Solubility and Ion Concentration: Key Chemistry Concepts

Dive into the world of solubility and ion concentration. Understand equilibrium, predict reactions, and apply your knowledge to real-world problems in environmental science and beyond. Master these essential chemistry skills today!

In this lesson, we will learn:

• To recall the definition of electrolyte and non-electrolyte and define solubility in terms of equilibrium.
• How to identify electrolytes and non-electrolytes using molecular formulae and predict ionic or molecular solutions based on this.
• How to measure solubility of substances in solution.

• To begin this chapter, let’s recall our definitions and knowledge about solubility and how solutions are made:
  • A solution is made of:
    • A solvent, the liquid substance in excess that does the dissolving, such as water.
    • A solute, the substance in a smaller quantity that is being dissolved, such as table salt.
    Together, these make a solution.
  • Our definition of solubility from Solution chemistry and solubility: introduction is “the extent that a substance can dissolve in a specific amount of another substance at a specific temperature”.
  • From this we learned that like dissolves like, which means substances similar to each other will interact favorably and dissolve in one another, whichever one is the solute or solvent.
  • Saturation is when a solution has dissolved the maximum amount of solute possible, given the solute’s solubility. When more solute was added after this point it simply collected, undissolved, at the bottom of the container.
  • Polarity is a very important property of chemicals when discussing solubility. Polarity (see Polarity) in a molecule exists because electrons (and charge) is unequally distributed in a molecule. This gives molecules a permanent ‘partial charge’ as there is greater electron density in some regions of the molecule than in others.
  • When comparing chemical substances and their solubility, chemicals are studied in terms of hydrophilic ("water-loving") or lipophilic ("fat-loving") nature.  
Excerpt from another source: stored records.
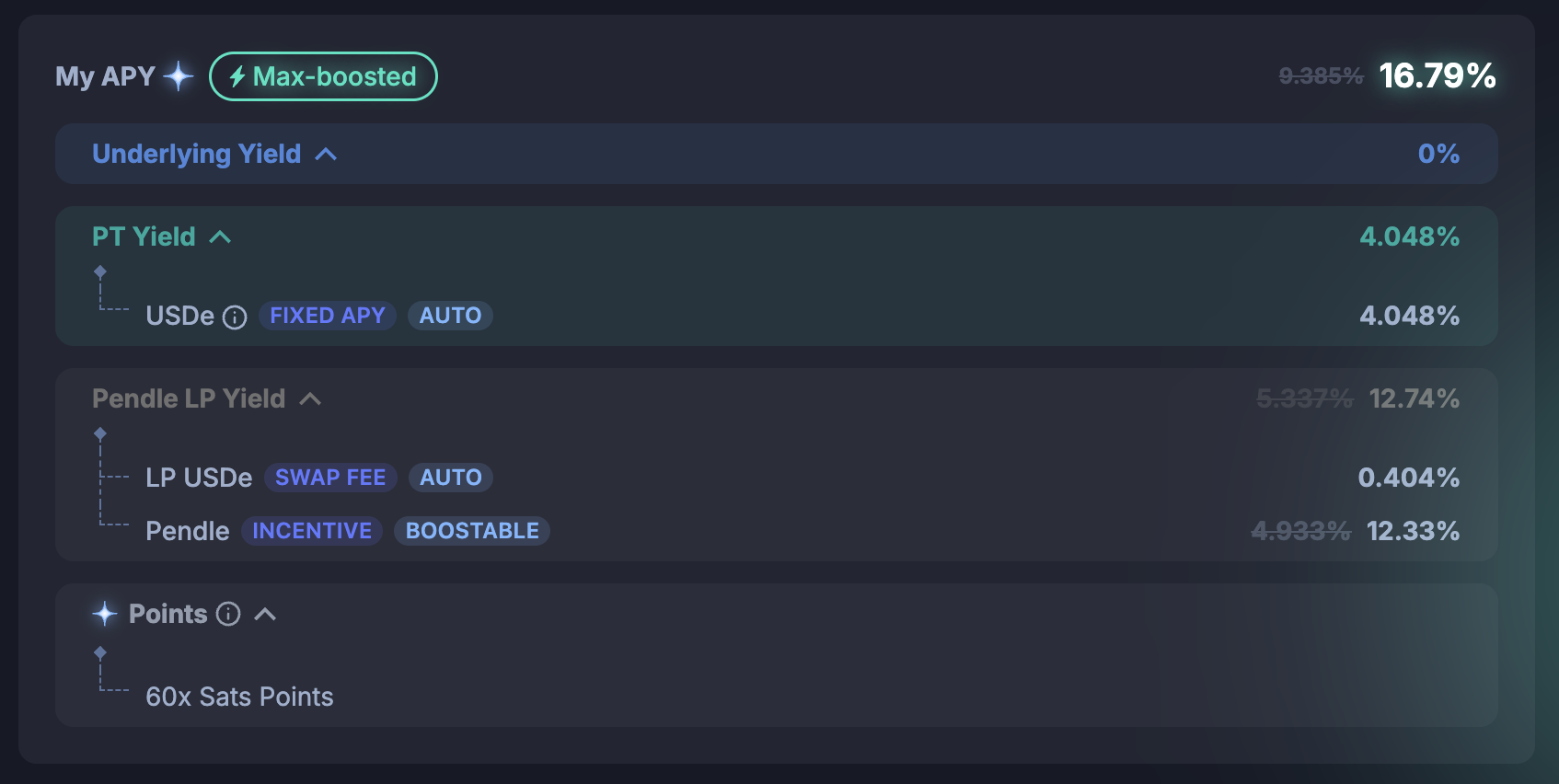Click the lightning bolt icon in Max-boosted badge
The height and width of the screenshot is (784, 1559).
[237, 76]
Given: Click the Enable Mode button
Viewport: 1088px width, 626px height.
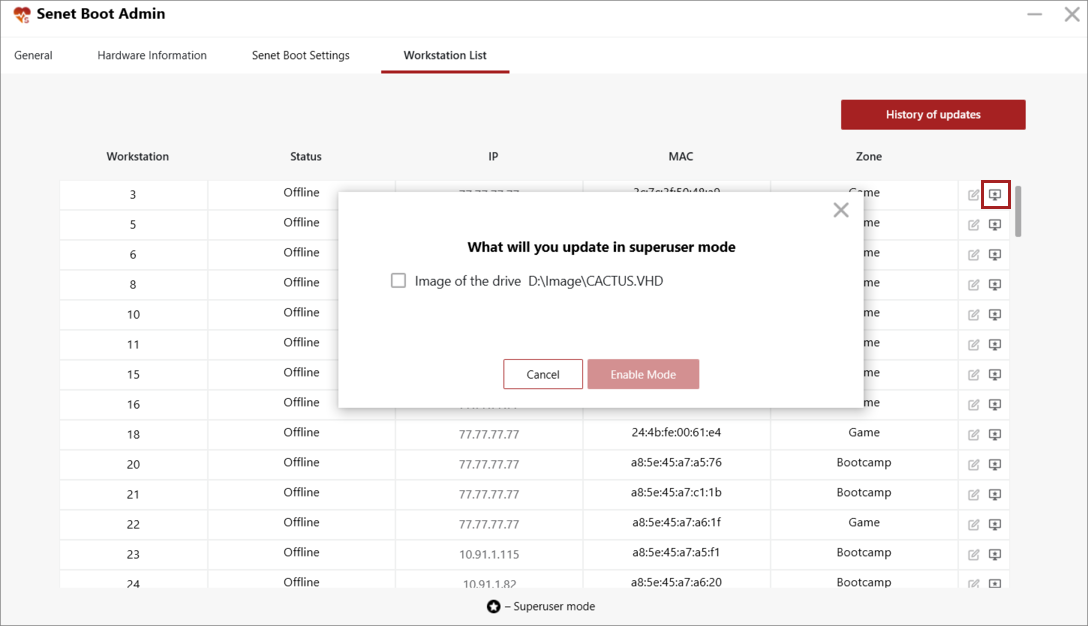Looking at the screenshot, I should tap(643, 374).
    • Hydrophilic molecules are molecules with high polarity due to a large gap in electronegativity between atoms bonded together. Hydrophilic molecules are soluble in water, and generally insoluble in organic compounds like simple hydrocarbons. Hydrophilic compounds are polar.
    • Lipophilic molecules are molecules with low polarity in the molecule – there is no significant gap in electronegativity between the atoms that form the molecule. This means the molecule has little to no partial charge, which makes it insoluble in water, and generally soluble in organic compounds like simple hydrocarbons. Lipophilic compounds are non-polar.
  
  
• The ‘like dissolves like’ rule is important to remember for solubility. Hydrophilic compounds dissolve in polar solvents and lipophilic compounds dissolve in non-polar solvents.
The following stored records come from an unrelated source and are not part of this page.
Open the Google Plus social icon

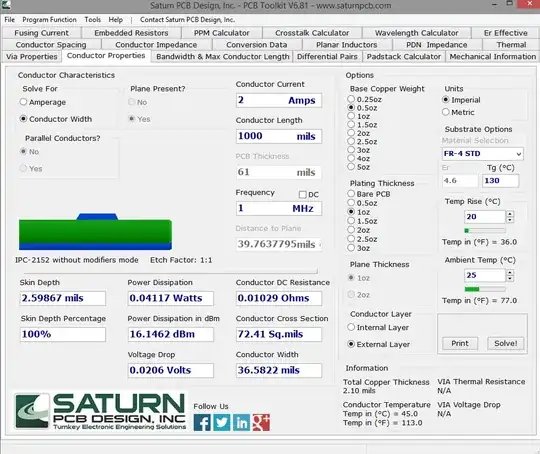(261, 422)
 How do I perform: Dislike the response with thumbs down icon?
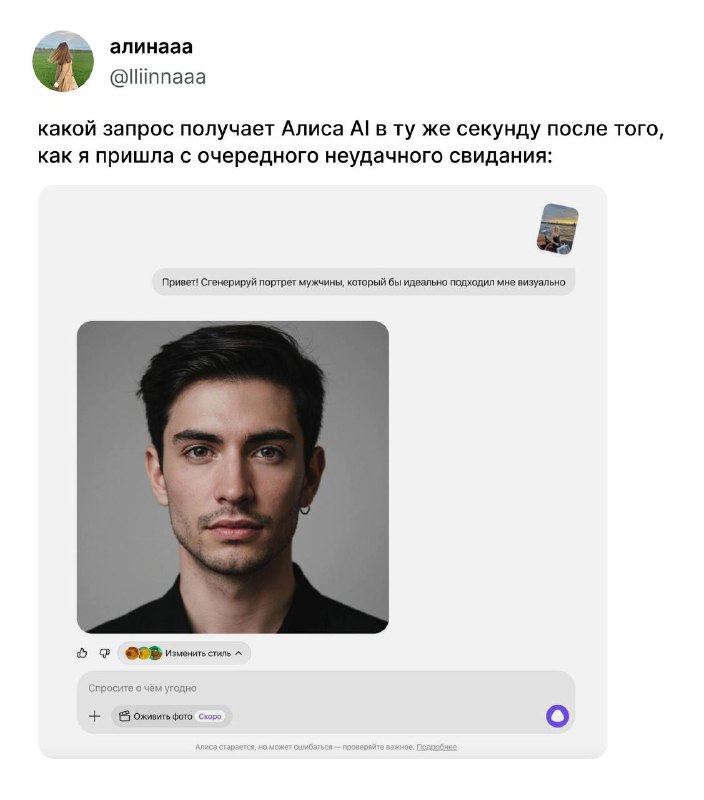click(x=105, y=653)
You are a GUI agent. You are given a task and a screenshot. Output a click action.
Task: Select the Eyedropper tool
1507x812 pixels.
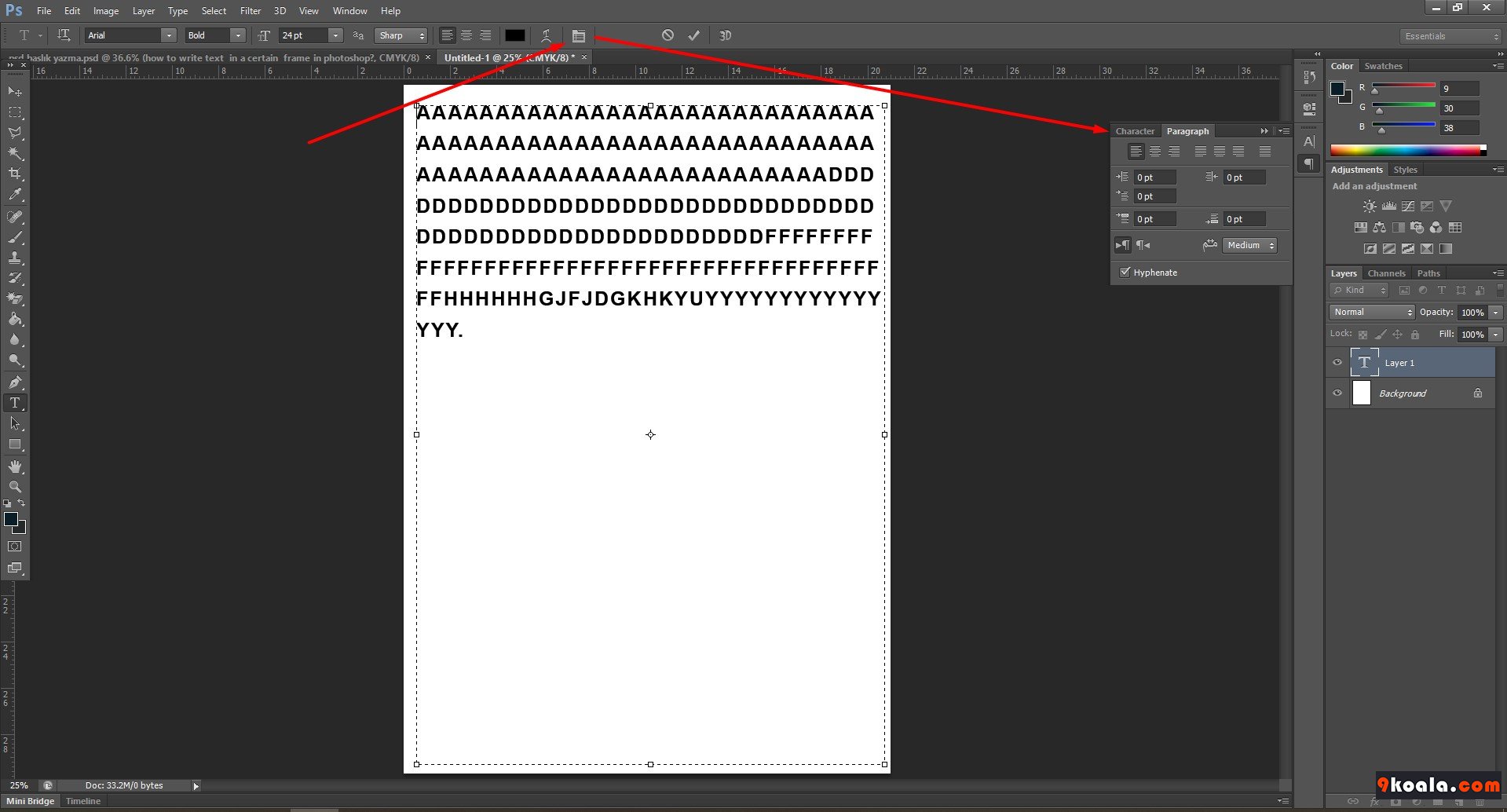click(15, 195)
  However, these two cases will make solutions with different properties:
  • Some compounds are electrolytes – substances that produce ions when dissolving to make a solution that conducts electricity. Electrolytes make ionic solutions.
    • Salt compounds made of metal and non-metal atoms are electrolytes and become ionic in solution. This is because salts have atoms or groups that have a very large difference in their electronegativity or electron withdrawing/donating properties. Salts therefore form oppositely charged ions in solution.
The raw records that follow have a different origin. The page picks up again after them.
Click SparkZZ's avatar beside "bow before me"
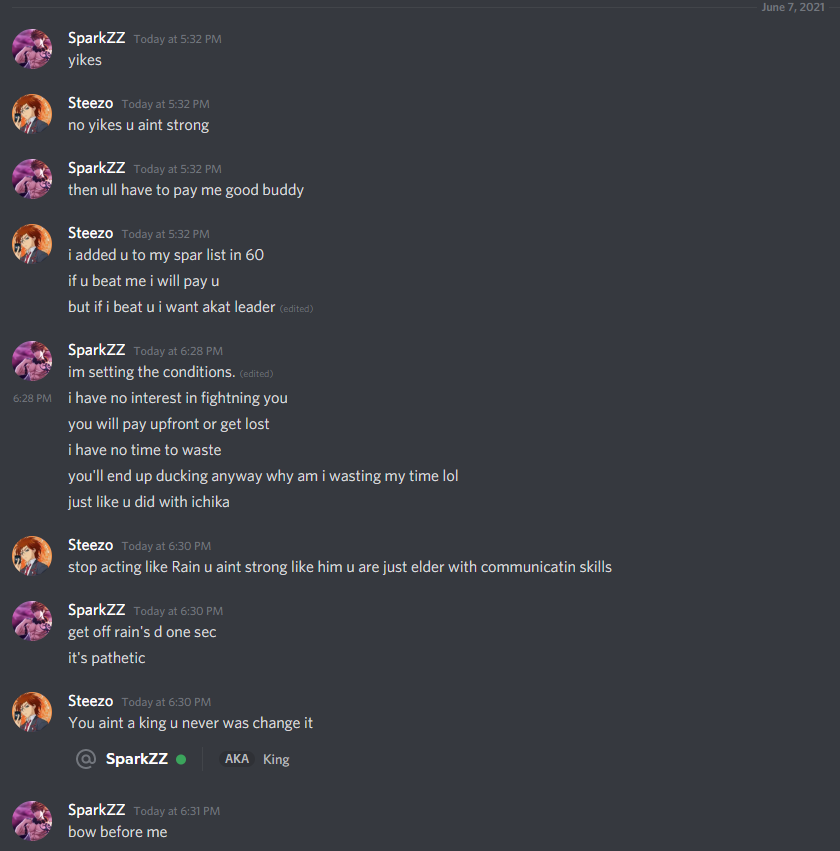 click(32, 821)
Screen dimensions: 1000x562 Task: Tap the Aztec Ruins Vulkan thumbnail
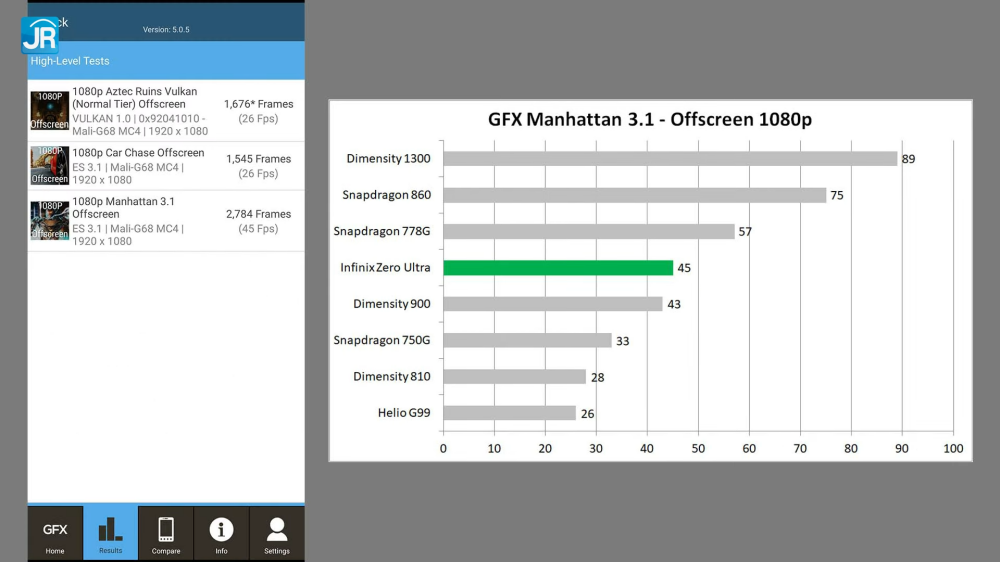pyautogui.click(x=49, y=111)
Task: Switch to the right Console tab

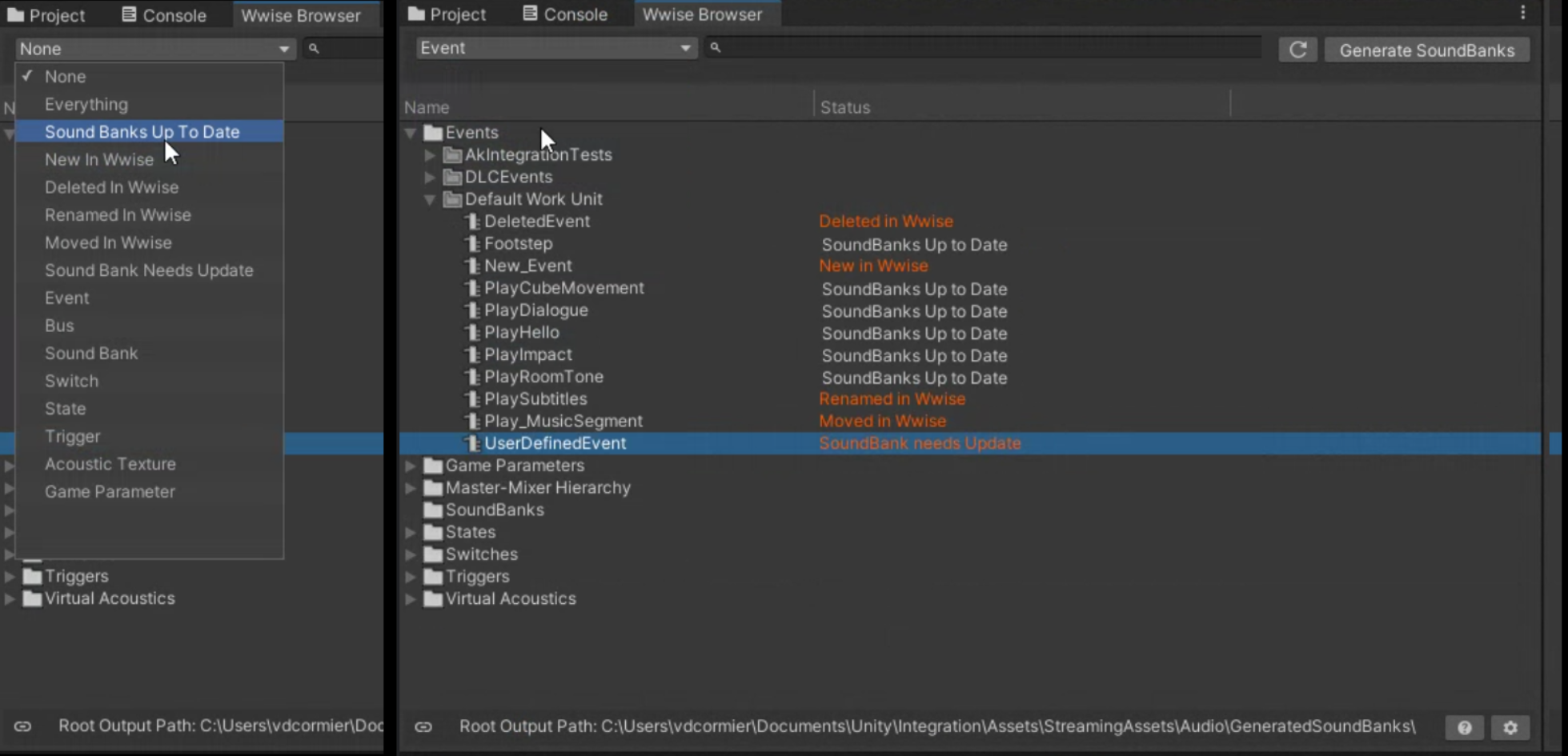Action: (x=565, y=14)
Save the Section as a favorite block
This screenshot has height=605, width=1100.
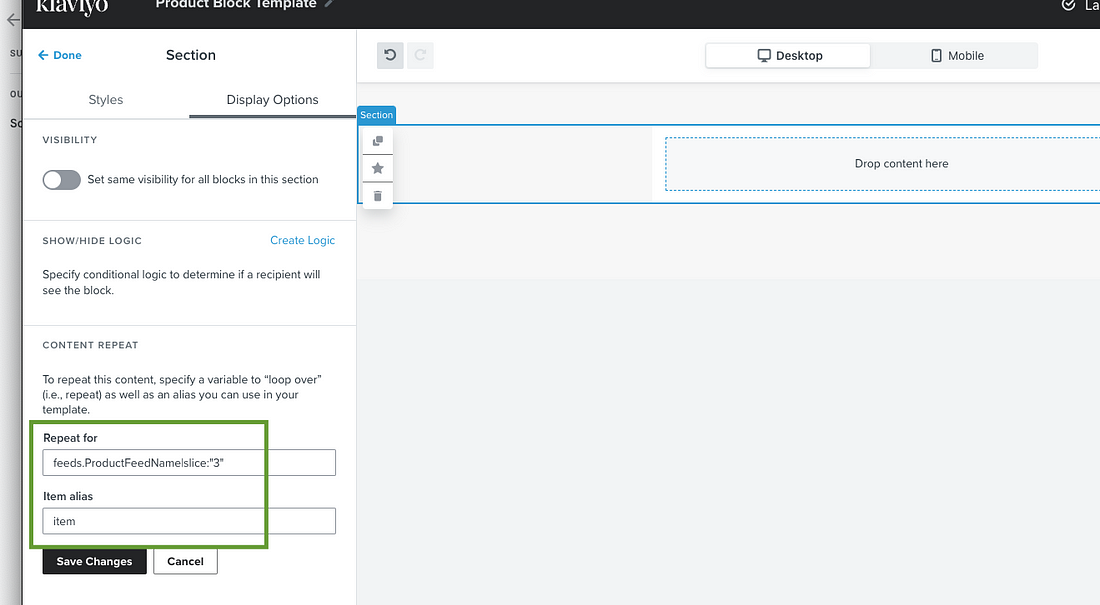click(376, 168)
  • Some compounds are non-electrolytes – these compounds remain neutral when dissolved and the resulting solution does not conduct electricity.
    • Lipophilic compounds are generally non-electrolytes because the molecule likely doesn’t contain partial charges between the atoms bonded together, so ions would not form when it is dissolved in water, for example.
  
  
• By studying the molecular formula of a compound, you can normally predict whether a compound is an electrolyte or not. Equations can be written to describe this.
  • Compounds that have both metal and non-metal atoms will likely be ionic in solution and are therefore electrolytes.
    • Salts fall into this category as mentioned already.
    • For example iron (iii) chloride, FeCl₃, has a molecular formula that shows an iron (metal) atom and three chlorine (non-metal) atoms. This suggests it would be an electrolyte and form an ionic solution. In an equation:
      
      FeCl₃ $\enspace$→$\enspace$ Fe³⁺_(aq) + 3Cl^-_(aq)
  • Covalent compounds, made of only non-metal atoms, are generally non-electrolytes and will form molecular solutions.
    • Most organic compounds fall into this category unless it is an organic acid, which may be ionic to some degree.
    • For example hexane, C₆H₁₄, is made of just carbon and hydrogen. Both are non-metals and it is an organic compound. Both of these facts are strong evidence that it is a non-electrolyte and forms a molecular solution.
    • For non-electrolytes pay attention to state symbols. If it is not dissolved in water, do not call it aqueous or label the compound _(aq)!
  
  
• Now that we have covered dynamic equilibrium, our definitions of solubility and saturation can be adjusted to be more accurate:
  • Solubility is the equilibrium concentration of a substance dissolved in solution. This is sometimes measured in grams per liter (g / L) but also often measured in moles per liter or moles per cubic decimeter (mol dm^-3) so may be called the molar solubility.
  • Saturation is when a substance that is dissolved is in equilibrium with its undissolved state.
  
  
• Using these two ‘updated’ definitions we say that saturation occurs when two things are happening:
  • There is some undissolved material.
  • The undissolved material is in equilibrium with its dissolved state.
  
  
• Take an example of a salt e.g. sodium chloride, NaCl, in equilibrium between the solid and aqueous phases:
  
  NaCl_(s) $\enspace\rightleftharpoons \enspace$ Na⁺_(aq) + Cl^-_(aq)
  This can be separated into its two individual reactions – the dissolving (forward) process and the crystallization (backward) process:
  
  Dissolving: NaCl_(s) $\enspace$→$\enspace$ Na⁺_(aq) + Cl^-_(aq)
  Crystallization: Na⁺_(aq) + Cl^-_(aq) $\enspace$→$\enspace$ NaCl_(s)
  
• Calculating solubility is usually done by adding the solute to 1 liter of solvent (assumed to be at 25^oC) , and with the mass of solute recorded it is fairly simple to calculate:
  • If a saturated 1 L solution of NaCl _(aq) contains 360g of NaCl. Then the solubility of the solution is 360 g / L. This can be expressed as molar solubility:
    
    $[NaCl] = \frac{360g \enspace NaCl}{1 \enspace L} * \frac{1\, mol \enspace NaCl}{58.4g \enspace NaCl} = 6.16 M$
    
  • Converting from molar solubility to solubility in grams per liter is possible too, for example with copper sulfate, CuSO ₄ which has molar solubility of 0.877 M.
    
    $Solubility = \frac{0.877 \enspace mol}{1 \enspace L} * \frac{159.6g}{1 \enspace mol} = 140 \frac{g}{L}$
    
    When finding solubility of a substance, you can assume the solution is at 25^oC, but pay attention to what volume of solution is quoted – if it is not in liters, convert it into liters first.